* TASK ITEM *
Pictures are not part of the answer. Write out exactly the lines from the one containing "Select the September 6, 2025 publication date" through the end of the material below.

* GIVEN DATA *
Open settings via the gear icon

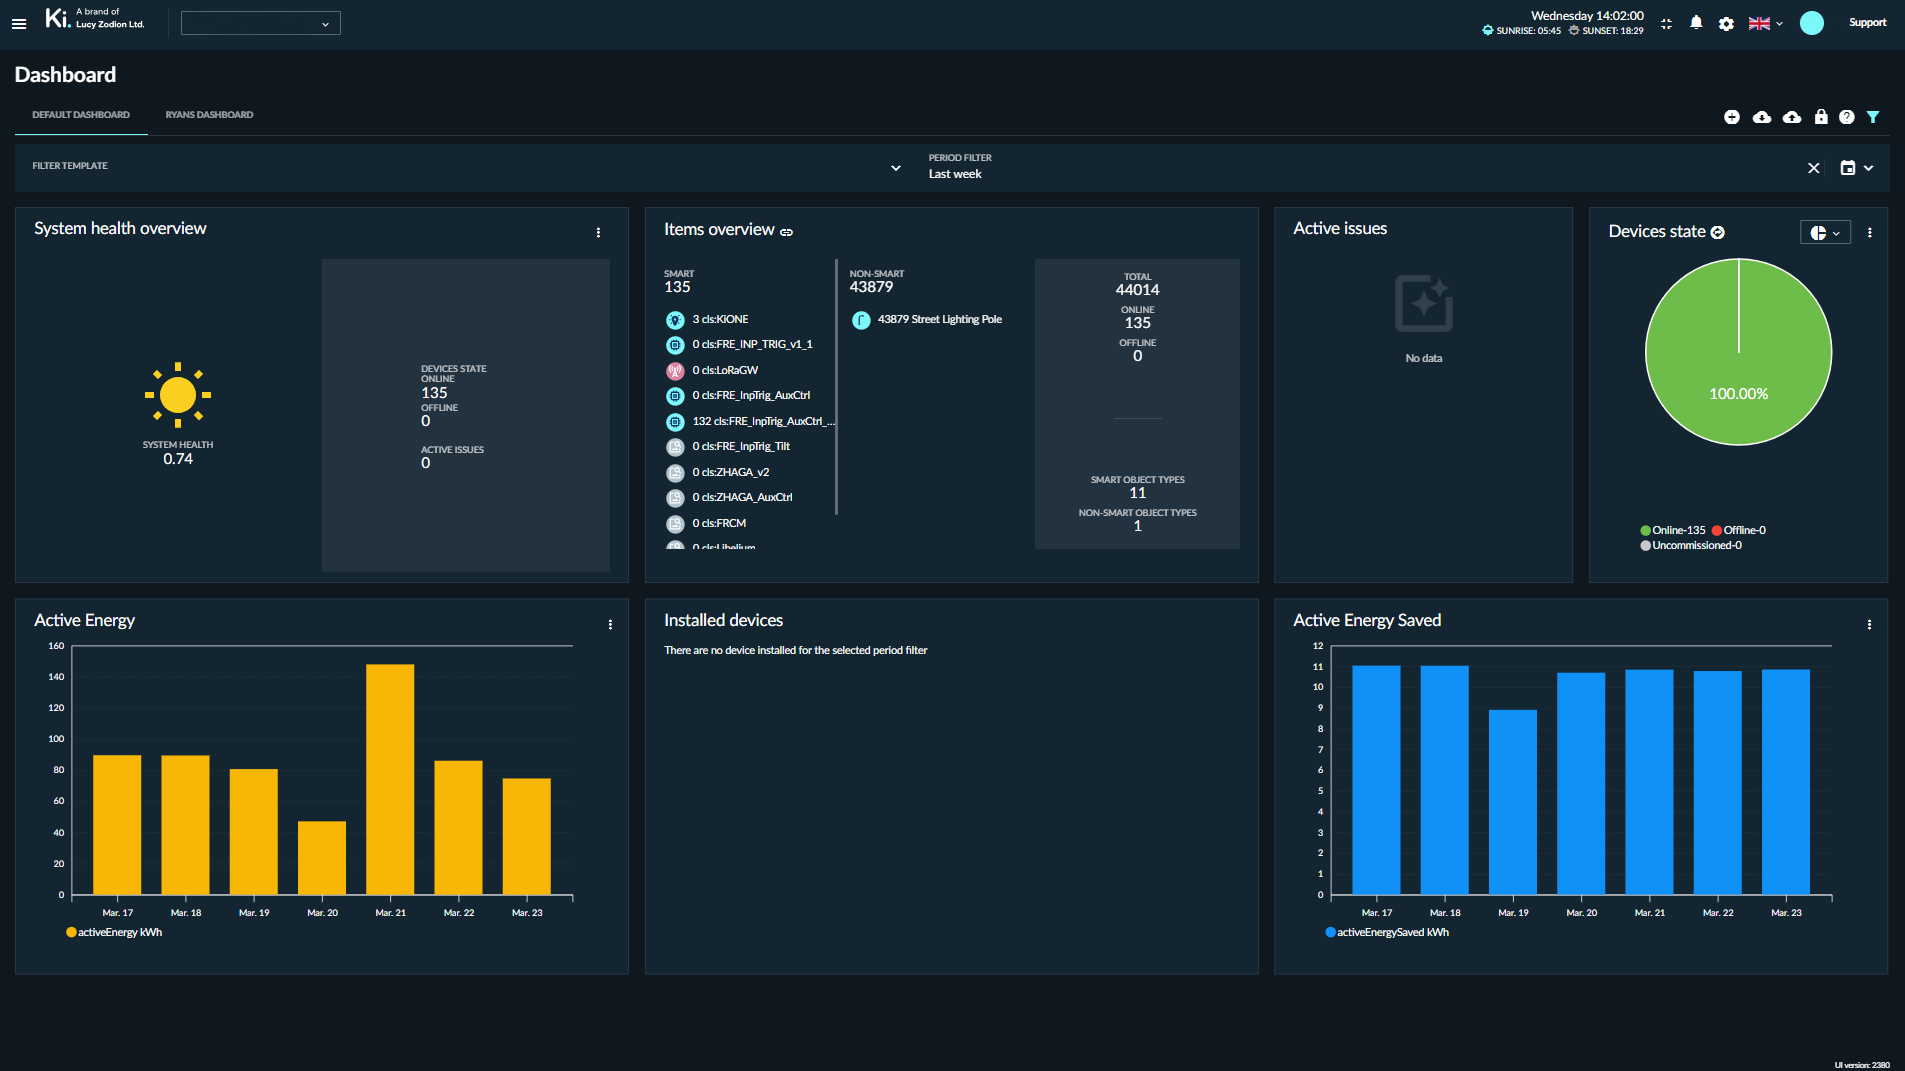[x=1726, y=23]
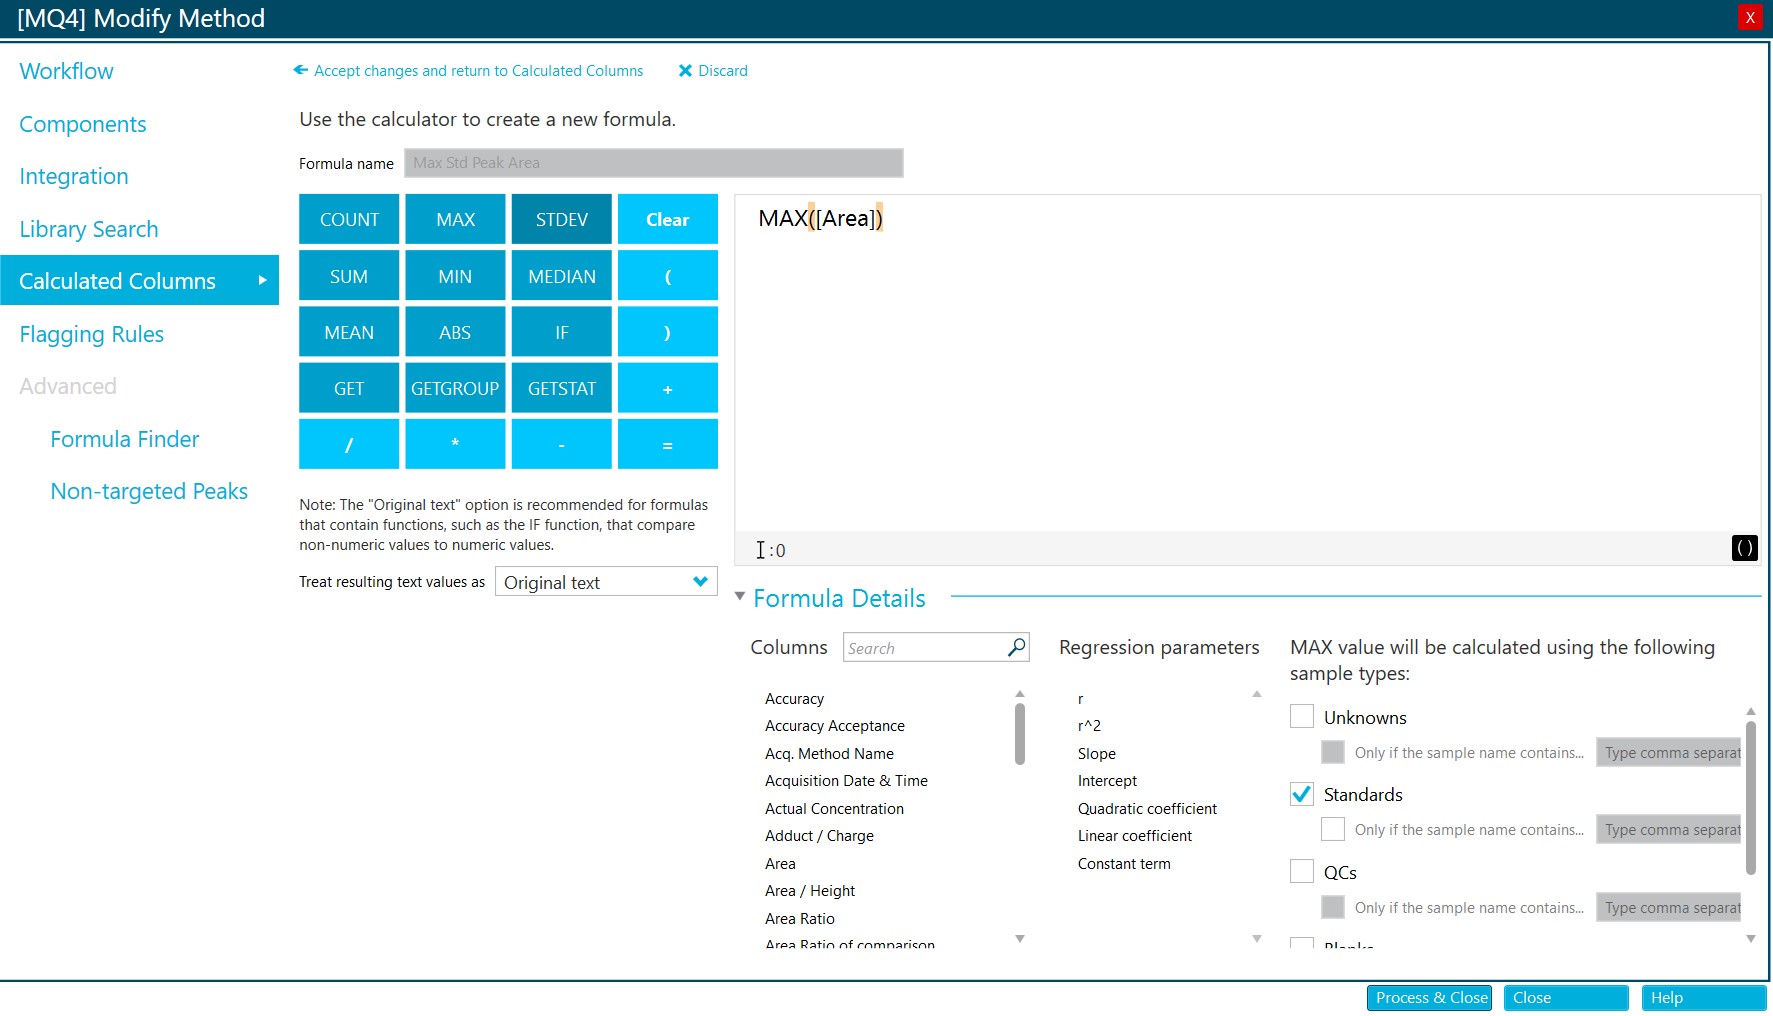Click the back arrow to accept changes
Screen dimensions: 1773x1016
tap(300, 70)
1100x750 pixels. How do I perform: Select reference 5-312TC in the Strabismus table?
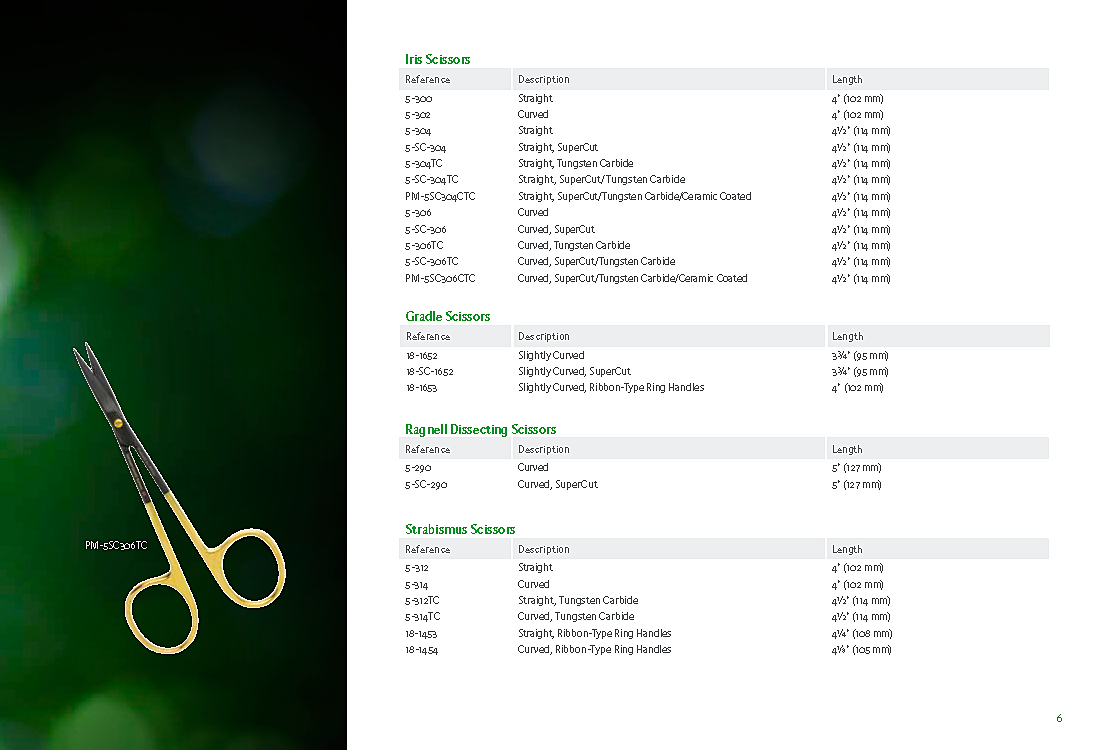(x=422, y=601)
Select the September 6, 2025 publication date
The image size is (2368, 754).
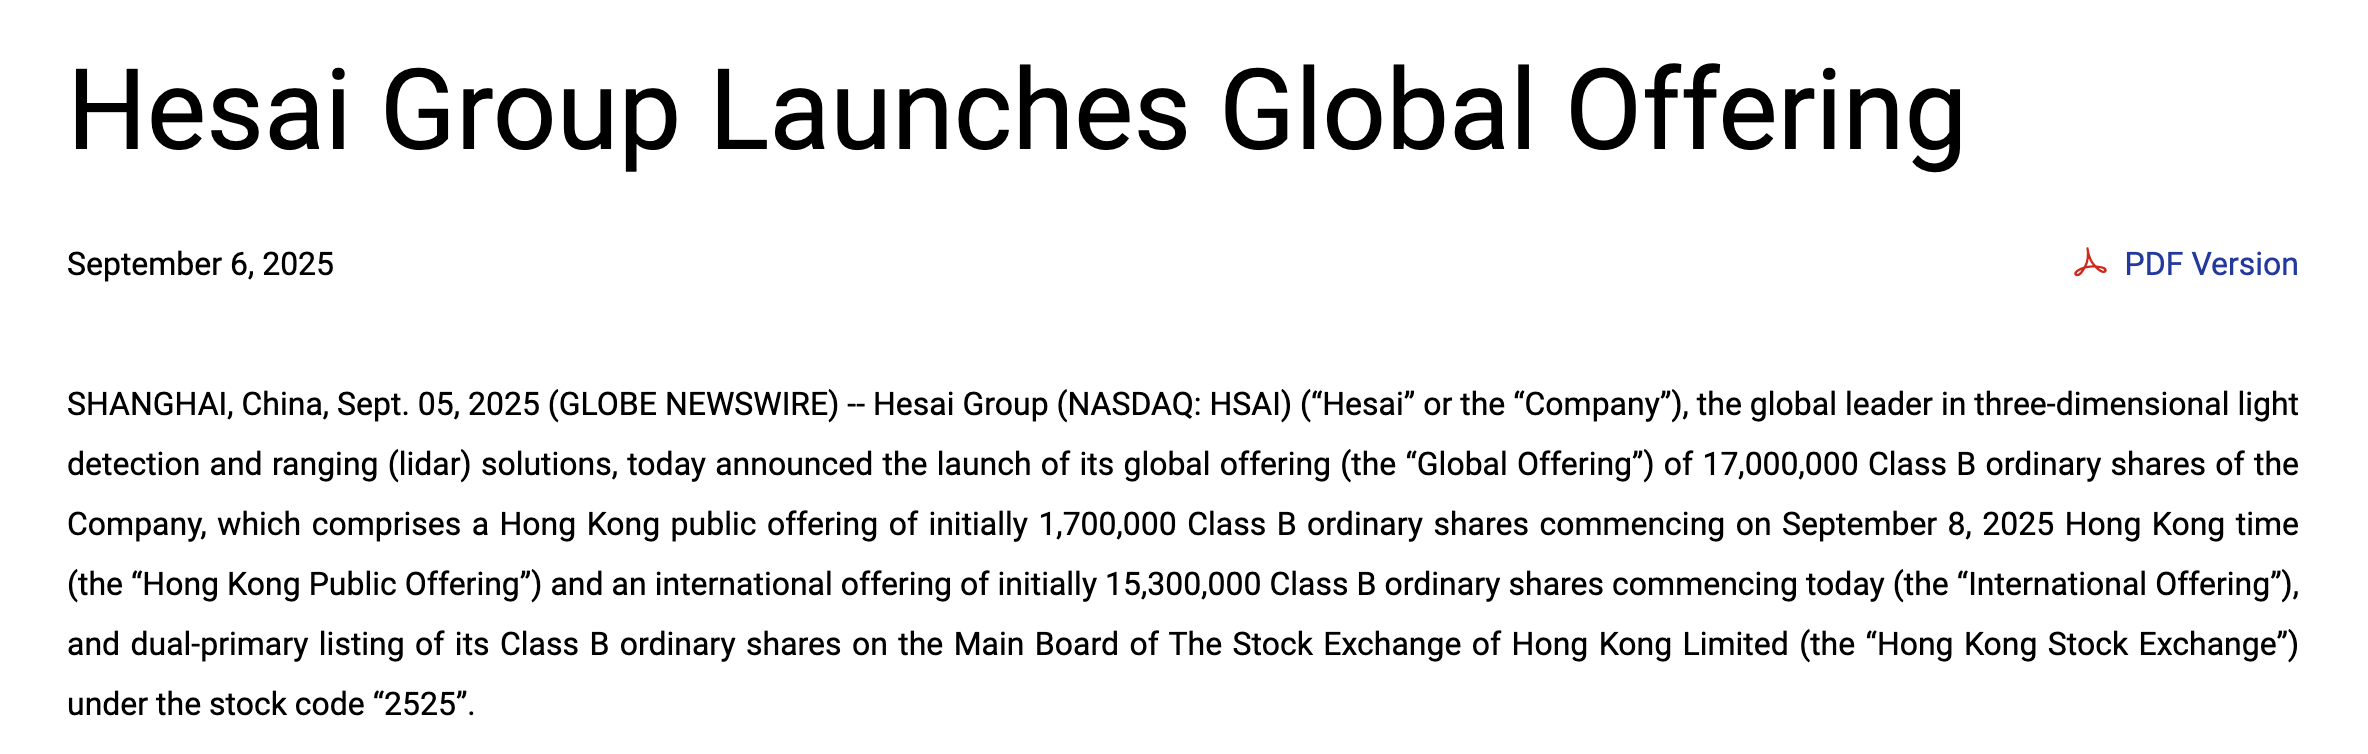(x=200, y=264)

* SOLVED EXERCISE *
Select the September 6, 2025 publication date
The image size is (2368, 754).
(x=200, y=264)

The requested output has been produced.